When It's Time to Float
When we moved to coastal North Carolina a few summers ago, I put my kids in survival swim lessons. Now that we live so close to the water, the stakes are just too high for them not to know how to save themselves.
Lessons are 15 minutes a day Monday through Friday for at least three weeks, or until the child can pass a survival test while fully clothed. The goal is for the techniques to become muscle memory so in the event of a real-life incident, their skills would automatically kick in.
One of the first things they teach you is how to float on your back. If you are vertical in the water, you will sink faster. Floating requires much less effort and energy than attempting to tread water and allows time to rest and breathe. It’s sustainable for minutes, which can be the difference between life and death when every second matters.
Floating is the default position. Children are taught that if you want to be picked up, it must be from a float. When they panic in the water or start to flail, the instructor quickly and intuitively flips them onto their backs to float.
Through the course of training, it becomes second nature to roll over and float.

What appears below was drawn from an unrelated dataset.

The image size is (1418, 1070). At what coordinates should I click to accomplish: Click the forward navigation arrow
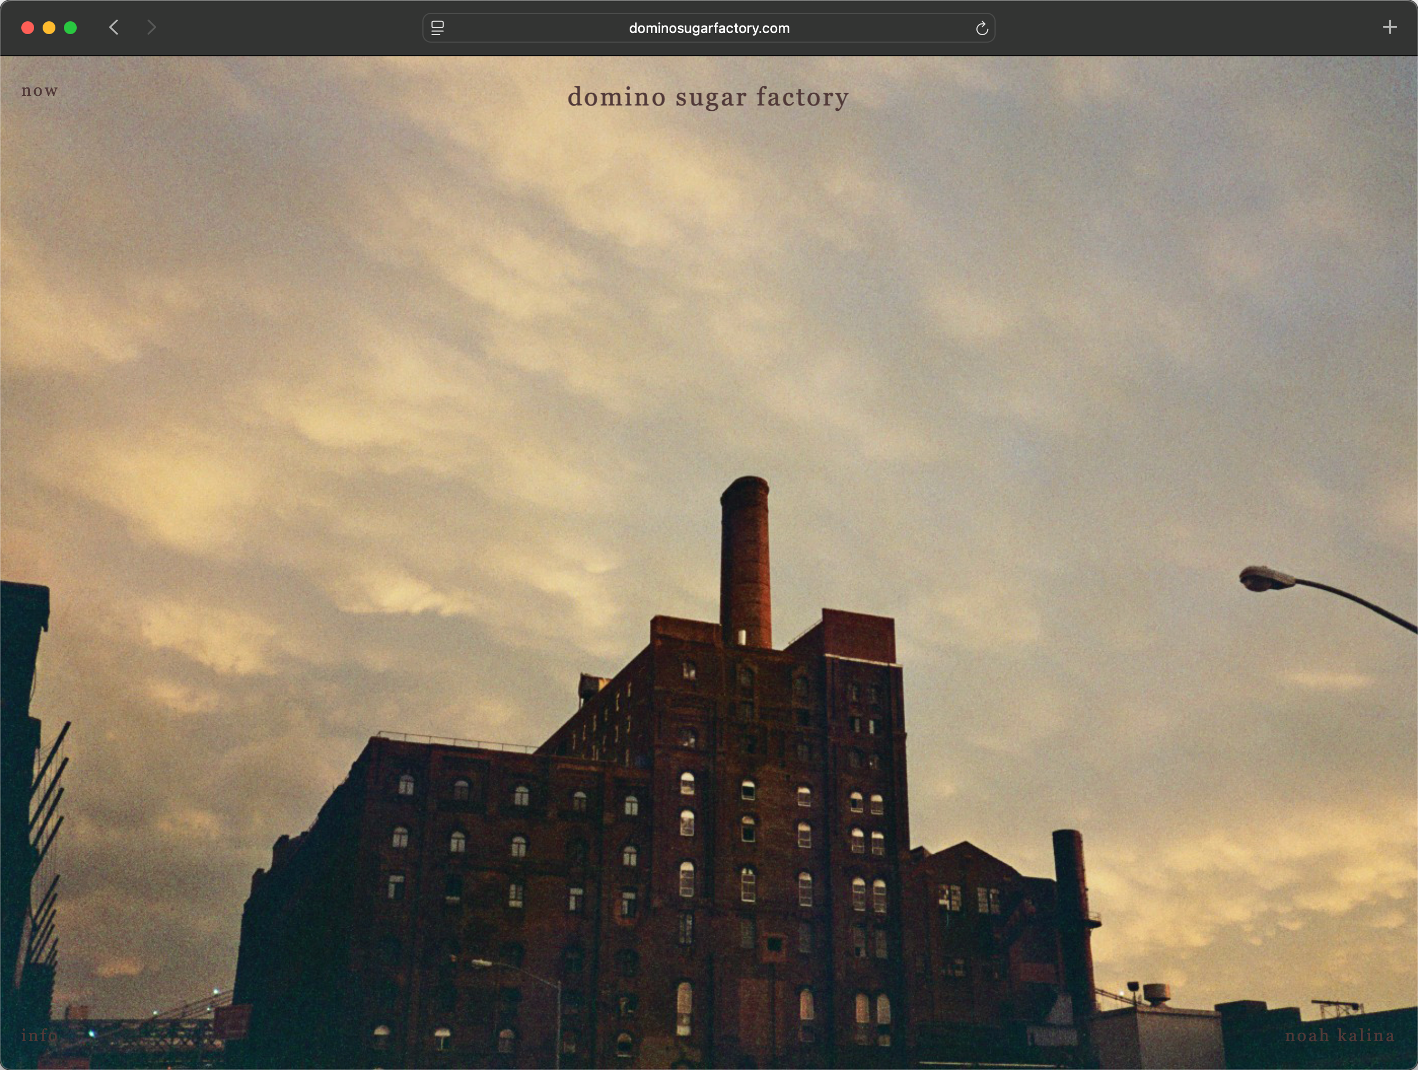pos(151,28)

You get tired from swimming? You roll over to your back and float until you can catch your breath.
Get disoriented in the pool? Go to your float to rest, then regroup.
The thing about floating, though, is that you have to be still. And you have to breathe. You can’t move around a lot, or you’ll splash water onto your face or start to sink. You can’t hold your breath or you won’t be able to push your belly toward the sky and stay on top of the water.
But if you stay calm, breathe, and use the sequence of swim, float, swim you’ve been taught, you can make it to the edge of the pool and pull yourself out.
This isn’t really about swimming, friends.
Sometimes we all need to roll over and float.
When life’s waters get too overwhelming and choppy and we feel like we are being swept away in the current.
When we’re exhausted from treading water and not making any forward progress.
When it feels like we’re drowning.
Give yourself a chance to rest.
Breathe.
Be still.
Stay calm, roll over, and float.



So good! With our country a dumpster fire I could use floating. I have found it so hard to relax and just be still.